Teulada, militari indagati per disastro ambientale: rinvio a giugno, la difesa prende tempo

Alessandra Carta

di Alessandra Carta

L’udienza preliminare è cominciata, regolarmente. Ma davanti al gup Giuseppe Pintori, chiamato a decidere sul rinvio a giudici di cinque capi militari accusati di disastro ambientale per i veleni a Teulada, non è successo nulla di sostanziale: tutto è rinviato al 10 giugno.

A prendere tempo sono state le difese di Giuseppe Valotto, Claudio Graziano, Danilo Errico, Domenico Rossi e Sandro Santroni che, a vario titolo, dal 2009 al 2015, hanno guidato lo Stato maggiore dell’Esercito o il Comando della Sardegna. Posizioni di responsabilità, anche sotto il profilo penale, per via della mancata applicazione del decreto 87/2010, ciò che avrebbe evitato di trasformare la famigerata Penisola Delta, 2,8 chilometri quadrati di estensione, in una terra di nessuno.

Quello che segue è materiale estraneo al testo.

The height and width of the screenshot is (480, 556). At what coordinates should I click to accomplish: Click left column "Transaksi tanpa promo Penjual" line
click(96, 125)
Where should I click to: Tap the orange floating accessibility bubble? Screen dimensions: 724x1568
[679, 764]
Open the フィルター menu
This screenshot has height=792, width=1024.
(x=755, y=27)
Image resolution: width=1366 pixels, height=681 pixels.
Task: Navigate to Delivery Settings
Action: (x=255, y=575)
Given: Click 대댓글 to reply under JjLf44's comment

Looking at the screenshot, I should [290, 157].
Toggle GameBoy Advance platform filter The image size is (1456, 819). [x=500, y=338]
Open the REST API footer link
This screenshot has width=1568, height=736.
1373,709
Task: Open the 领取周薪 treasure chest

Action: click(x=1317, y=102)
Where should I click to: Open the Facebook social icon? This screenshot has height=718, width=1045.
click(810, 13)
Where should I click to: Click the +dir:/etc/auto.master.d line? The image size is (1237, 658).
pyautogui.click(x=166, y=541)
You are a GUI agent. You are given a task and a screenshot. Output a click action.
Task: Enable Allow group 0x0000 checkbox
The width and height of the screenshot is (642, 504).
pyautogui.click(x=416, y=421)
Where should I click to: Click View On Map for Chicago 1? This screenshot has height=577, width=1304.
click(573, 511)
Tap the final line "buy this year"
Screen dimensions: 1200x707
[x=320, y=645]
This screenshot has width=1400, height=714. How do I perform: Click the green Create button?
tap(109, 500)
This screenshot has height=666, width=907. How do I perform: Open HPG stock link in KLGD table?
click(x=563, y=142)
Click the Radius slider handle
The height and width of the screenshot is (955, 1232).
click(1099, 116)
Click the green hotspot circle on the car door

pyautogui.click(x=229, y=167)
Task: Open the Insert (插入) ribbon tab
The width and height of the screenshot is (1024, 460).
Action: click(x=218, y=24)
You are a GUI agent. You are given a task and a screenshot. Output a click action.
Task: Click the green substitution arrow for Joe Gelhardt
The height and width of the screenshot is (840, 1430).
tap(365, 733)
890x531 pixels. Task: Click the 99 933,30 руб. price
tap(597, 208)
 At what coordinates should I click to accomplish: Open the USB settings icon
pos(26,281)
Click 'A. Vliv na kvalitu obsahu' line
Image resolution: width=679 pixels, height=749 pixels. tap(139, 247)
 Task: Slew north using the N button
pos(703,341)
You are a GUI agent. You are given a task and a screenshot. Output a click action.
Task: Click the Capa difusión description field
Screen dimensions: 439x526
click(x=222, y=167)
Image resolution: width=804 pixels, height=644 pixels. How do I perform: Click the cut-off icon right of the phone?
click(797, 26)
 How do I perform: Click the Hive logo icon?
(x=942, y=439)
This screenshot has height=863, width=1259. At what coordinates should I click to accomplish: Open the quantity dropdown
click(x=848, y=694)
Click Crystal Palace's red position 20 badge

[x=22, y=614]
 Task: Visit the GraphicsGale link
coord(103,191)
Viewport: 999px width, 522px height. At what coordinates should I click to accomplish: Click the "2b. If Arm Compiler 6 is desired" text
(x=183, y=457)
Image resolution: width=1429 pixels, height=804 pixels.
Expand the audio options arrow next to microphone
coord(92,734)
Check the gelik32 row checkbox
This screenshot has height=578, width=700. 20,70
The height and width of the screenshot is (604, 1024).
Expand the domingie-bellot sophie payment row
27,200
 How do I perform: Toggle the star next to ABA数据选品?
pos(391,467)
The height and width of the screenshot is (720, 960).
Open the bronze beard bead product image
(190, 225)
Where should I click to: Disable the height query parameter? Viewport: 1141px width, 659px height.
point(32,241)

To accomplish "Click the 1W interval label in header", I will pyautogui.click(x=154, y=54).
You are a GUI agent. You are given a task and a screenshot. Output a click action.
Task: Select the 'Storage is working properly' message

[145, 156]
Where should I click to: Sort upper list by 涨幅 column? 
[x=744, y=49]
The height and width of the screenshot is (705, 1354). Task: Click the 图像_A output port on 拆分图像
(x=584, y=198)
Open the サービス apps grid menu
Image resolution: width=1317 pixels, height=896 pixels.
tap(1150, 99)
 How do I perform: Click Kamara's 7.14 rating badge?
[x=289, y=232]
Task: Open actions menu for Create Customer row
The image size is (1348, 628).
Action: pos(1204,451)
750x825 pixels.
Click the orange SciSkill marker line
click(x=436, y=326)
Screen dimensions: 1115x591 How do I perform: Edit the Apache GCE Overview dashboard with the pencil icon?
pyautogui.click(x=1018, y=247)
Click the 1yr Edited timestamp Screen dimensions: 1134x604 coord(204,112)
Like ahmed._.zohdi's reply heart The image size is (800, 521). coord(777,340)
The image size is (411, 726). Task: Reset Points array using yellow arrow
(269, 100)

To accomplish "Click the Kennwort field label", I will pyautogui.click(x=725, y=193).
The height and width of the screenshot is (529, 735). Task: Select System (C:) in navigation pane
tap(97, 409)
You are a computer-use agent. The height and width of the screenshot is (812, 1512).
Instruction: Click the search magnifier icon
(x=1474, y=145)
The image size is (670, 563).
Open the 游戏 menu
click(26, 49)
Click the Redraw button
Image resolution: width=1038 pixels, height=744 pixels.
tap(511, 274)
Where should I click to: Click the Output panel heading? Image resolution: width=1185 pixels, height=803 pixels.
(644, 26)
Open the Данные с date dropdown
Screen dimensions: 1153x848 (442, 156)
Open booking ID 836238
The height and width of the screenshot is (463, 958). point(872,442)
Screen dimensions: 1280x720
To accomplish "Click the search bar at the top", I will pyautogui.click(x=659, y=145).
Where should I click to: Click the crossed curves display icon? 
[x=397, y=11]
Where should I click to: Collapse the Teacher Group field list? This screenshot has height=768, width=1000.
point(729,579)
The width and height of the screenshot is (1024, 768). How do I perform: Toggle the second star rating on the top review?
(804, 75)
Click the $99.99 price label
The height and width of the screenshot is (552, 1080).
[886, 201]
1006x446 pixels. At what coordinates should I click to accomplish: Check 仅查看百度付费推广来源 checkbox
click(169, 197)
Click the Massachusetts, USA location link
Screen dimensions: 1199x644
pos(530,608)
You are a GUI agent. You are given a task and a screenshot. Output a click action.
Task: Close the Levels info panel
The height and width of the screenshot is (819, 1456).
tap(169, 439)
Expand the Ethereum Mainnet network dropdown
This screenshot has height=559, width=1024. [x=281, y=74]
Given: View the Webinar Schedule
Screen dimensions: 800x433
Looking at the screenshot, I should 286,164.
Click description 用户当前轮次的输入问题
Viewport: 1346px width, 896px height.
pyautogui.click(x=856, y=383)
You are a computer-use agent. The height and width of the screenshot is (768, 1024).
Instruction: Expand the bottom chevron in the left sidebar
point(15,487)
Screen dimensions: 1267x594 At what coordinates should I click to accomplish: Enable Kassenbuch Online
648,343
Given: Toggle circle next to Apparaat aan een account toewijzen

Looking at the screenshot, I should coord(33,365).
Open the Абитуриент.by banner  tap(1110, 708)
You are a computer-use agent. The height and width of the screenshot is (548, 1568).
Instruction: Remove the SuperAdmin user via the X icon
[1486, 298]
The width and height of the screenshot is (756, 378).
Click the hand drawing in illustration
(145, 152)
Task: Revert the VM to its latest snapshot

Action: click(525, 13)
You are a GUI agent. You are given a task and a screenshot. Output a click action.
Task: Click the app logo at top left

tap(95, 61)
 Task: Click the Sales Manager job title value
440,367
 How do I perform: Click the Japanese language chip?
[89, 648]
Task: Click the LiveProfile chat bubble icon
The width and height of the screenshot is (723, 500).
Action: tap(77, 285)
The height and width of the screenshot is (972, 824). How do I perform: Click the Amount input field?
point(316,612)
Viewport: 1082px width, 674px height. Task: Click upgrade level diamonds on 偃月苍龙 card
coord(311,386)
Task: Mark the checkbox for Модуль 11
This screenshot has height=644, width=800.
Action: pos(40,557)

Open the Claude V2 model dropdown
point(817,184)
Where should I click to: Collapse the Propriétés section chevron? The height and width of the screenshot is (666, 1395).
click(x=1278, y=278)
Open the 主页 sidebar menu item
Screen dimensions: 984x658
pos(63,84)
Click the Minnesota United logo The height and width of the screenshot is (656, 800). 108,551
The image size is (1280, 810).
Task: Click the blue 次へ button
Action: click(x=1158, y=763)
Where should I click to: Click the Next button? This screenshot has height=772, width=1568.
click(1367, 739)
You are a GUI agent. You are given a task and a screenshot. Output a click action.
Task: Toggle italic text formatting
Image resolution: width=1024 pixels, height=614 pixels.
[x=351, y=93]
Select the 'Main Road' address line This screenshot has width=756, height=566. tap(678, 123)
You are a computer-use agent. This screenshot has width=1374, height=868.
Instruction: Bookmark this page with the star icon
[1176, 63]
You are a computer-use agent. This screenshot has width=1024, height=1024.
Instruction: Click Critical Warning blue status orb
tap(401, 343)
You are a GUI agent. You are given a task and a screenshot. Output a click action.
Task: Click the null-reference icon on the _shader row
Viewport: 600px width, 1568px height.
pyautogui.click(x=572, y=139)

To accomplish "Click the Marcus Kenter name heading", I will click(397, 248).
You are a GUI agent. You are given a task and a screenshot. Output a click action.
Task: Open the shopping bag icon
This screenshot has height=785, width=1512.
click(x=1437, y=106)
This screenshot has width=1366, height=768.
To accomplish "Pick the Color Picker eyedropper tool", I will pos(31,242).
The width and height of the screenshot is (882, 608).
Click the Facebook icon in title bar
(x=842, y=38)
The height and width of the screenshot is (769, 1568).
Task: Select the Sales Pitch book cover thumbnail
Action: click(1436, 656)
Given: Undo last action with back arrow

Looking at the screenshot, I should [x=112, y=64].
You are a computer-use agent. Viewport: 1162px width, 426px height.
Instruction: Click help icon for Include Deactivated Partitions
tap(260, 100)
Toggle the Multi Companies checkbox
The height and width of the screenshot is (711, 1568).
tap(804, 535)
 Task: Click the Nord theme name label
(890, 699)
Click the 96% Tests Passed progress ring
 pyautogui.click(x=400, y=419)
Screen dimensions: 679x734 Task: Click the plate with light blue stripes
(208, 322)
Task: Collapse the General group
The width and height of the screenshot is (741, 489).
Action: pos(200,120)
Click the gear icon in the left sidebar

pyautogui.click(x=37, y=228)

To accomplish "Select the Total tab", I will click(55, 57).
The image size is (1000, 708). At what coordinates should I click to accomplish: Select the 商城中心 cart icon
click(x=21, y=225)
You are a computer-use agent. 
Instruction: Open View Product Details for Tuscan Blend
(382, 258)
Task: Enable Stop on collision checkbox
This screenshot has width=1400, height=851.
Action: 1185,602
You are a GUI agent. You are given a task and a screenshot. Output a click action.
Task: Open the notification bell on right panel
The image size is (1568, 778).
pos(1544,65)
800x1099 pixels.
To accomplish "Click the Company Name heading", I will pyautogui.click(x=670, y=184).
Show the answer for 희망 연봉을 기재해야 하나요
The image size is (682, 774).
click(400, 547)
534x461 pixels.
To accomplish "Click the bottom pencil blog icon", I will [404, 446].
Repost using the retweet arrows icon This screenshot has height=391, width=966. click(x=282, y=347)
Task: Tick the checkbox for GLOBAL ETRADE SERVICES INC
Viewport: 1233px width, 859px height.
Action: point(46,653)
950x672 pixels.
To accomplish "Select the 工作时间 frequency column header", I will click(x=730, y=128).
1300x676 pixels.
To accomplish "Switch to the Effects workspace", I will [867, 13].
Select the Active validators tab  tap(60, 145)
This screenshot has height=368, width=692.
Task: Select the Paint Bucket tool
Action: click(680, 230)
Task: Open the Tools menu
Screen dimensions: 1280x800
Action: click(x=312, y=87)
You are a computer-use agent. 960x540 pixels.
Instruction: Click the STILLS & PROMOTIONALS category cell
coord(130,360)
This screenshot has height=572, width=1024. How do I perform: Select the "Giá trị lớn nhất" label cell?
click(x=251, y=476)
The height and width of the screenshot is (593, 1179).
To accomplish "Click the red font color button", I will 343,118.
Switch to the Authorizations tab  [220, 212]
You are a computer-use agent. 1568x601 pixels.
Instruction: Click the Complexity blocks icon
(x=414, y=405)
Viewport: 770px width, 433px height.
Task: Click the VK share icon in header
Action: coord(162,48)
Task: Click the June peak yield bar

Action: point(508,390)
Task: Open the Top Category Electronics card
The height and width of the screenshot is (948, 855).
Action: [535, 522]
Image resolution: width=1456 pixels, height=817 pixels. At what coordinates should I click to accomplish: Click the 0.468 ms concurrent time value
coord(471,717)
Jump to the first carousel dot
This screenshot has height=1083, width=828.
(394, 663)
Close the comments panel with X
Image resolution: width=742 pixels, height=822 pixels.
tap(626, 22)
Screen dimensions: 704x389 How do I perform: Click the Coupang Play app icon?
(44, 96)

Chiusa alla sosta e al transito per via dell’inquinamento “irreversibile”.

Gli effetti dei giochi di guerra a Teulada hanno impiegato una decina d’anni ad approdare in un’aula di tribunale. Era il 2012 quando a Teulada hanno cominciato a cercare giustizia chi è sopravvissuto al tumore. O i familiari di quanti non ce l’hanno fatta. Solo lo scorso agosto la svolta: la gip Maria Alessandra Tedde ha imposto al pm Emanuele Secci l’imputazione coatta dei cinque capi militari, respingendo la richiesta di archiviazione sollecitata dallo stesso pubblico ministero.

La vittoria è stata storica per gli avvocati Giacomo Doglio, Roberto Peara, Gianfranco Sollai e Caterina Usala. Che oggi, tuttavia, non hanno potuto essere davanti al gup, perché la legge italiana riconosce come persone offese nel disastro ambientale solo le parti pubbliche. O le associazioni. Ma non i cittadini. Resta il fatto che oggi, all’apertura dell’udienza preliminare, la difese hanno chiesto tempo per esaminare le costituzioni di parte civile. L’avvocato di tutti i cinque capi militari è Guido Manca Bitti che solo per Graziano sta lavorando in tandem con Luigi Vincenzo del Foro di Roma.

Ai legali degli indagati il Gup ha dato un mese e spiccioli di tempo per guardare le carte. Poi si entrerà nel vivo dell’eventuale responsabilità penale, ma non è detto che la decisione sul rinvio a giudizio (o meno) arrivi già il 10 giugno. Ci potrebbe volere più di un’udienza per chiudere il secondo round di una querelle dove lo Stato si trova in una stramba posizione: è insieme parte offesa e datore di lavoro dei capi militari sotto accusa.

Nella Penisola Delta interdetta è stato sparato di tutto negli anni. Razzi, munizioni di vario genere e bombe. Una pioggia di piombo (e non solo) quantificata in 556 tonnellate, pari a 686mila colpi. Tutto lì, rimasto nella terra mai bonificata, trofeo di quella Difesa nazionale che il Pm aveva definito necessaria e imprescindibilenella richiesta di archiviazione, ma che la Gip ha respinto nove mesi fa. Anche perché la bonifica, invece omessa o esigua, ha scritto la giudice per le indagini preliminari, non sarebbe stata alternativa ai giochi di guerra, ma complementare. La salvaguardia ambientale, sempre stando alla Gip, non avrebbe in alcun modo inficiato la necessità di garantire la tutela nazionale attraverso le esercitazioni.

Il capo d’imputazione del disastro ambientale è solo una parte della questione giudiziaria. Ancora tutta la definire è l’eventuale correlazione tra l’inquinamento accertato e i tumori. Ad agosto 2021, la Gip ha anche disposto un supplemento di verifiche da affidare ai periti che dovrà nominare il Pm. In questo filone dell’inchiesta i reati ipotizzati sono sono omicidio e lesioni colposi plurimi. I miliari sotto accusa scendono da cinque a quattro. Già archiavata la posizione di Graziano che non ricopriva alcun incarico nel periodo temporale oggetto dell’indagine.